TERNI – Ancora un’altra “Primavera” per l’auditorium di via Giordano Bruno. La data di riapertura della sede espositiva che ospita anche una sala concerto da 180 posti, slitta nuovamente. A quattro anni esatti dalla chiusura per lavori di riqualificazione energetica e poco più, arriva la notizia dell’ulteriore ritardo. Già, quattro anni. Nemmeno per la demolizione del Verdi e la ricostruzione del nuovo teatro comunale sono previsti tempi così lunghi. Eppure, quattro anni dopo, anziché il taglio del nastro arriva la certezza che prima dell’estate 2025 “Palazzo di Primavera” non riaprirà. Questo significa che le varie associazioni musicali dovranno ancora una volta programmare concerti e spettacoli nelle chiese disponibili oltre che al Secci e al Gazzoli, oppure spostarsi a Narni (in qualche scaso al Parco della Musica di Roma) «Questo significa che il centro continua a non vivere. Quando la stagione di prosa si svolgeva al Verdi – ricorda Deborah Stefanangeli – ci si dava appuntamento in centro per un aperitivo intorno alle 19 prima dell’inizio dello spettacolo. Poi si andava a mangiare una pizza e infine a vedere le vetrine dei negozi. Durante il Concorso pianistico Casagrande si respirava aria d’Europa per due settimane di fila, con i componenti della giuria che ogni sera prenotavano un tavolo in un ristorante diverso e le famiglie che ospitavano i concorrenti provenienti da tutto il mondo, che si recavano tutti i pomeriggi a teatro – prima al Postmodernissimo e poi al Verdi – per assistere alle prove».

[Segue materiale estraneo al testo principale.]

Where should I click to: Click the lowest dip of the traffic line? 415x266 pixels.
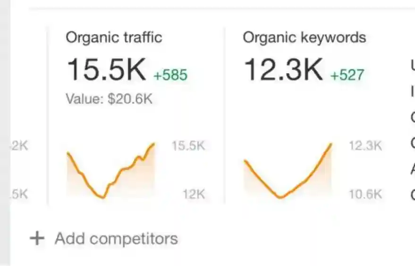click(102, 197)
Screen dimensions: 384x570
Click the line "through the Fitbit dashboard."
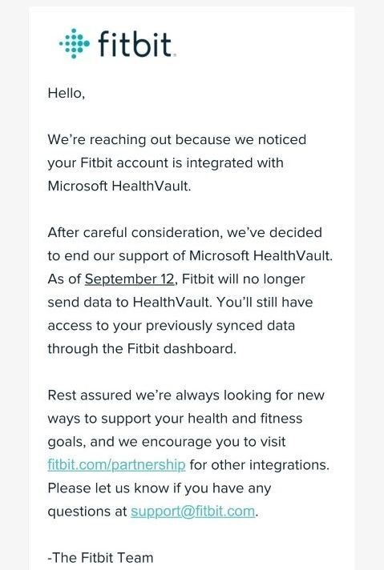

Ma il Verdi manca da 14 anni. Il Palazzo di Primavera da 4, l’Auditorium del Carmine da 7. «Infatti i negozi chiudono più velocemente e in centro non ci viene più nessuno». La programmazione di eventi che possano attrarre flussi, se gli spazi sottratti alla cultura non riaprono, è davvero difficile. Per la ricostruzione del teatro si dovrà attendere la fine del 2026 se tutto va bene. Per la riapertura di Palazzo di Primavera la fine del 2025 e per quella dell’auditorium del Carmine i primi mesi dell’anno.
«In compenso siamo circondati da cantieri. Anche quelli fermi o in ritardo. E sempre più attività economiche cessano».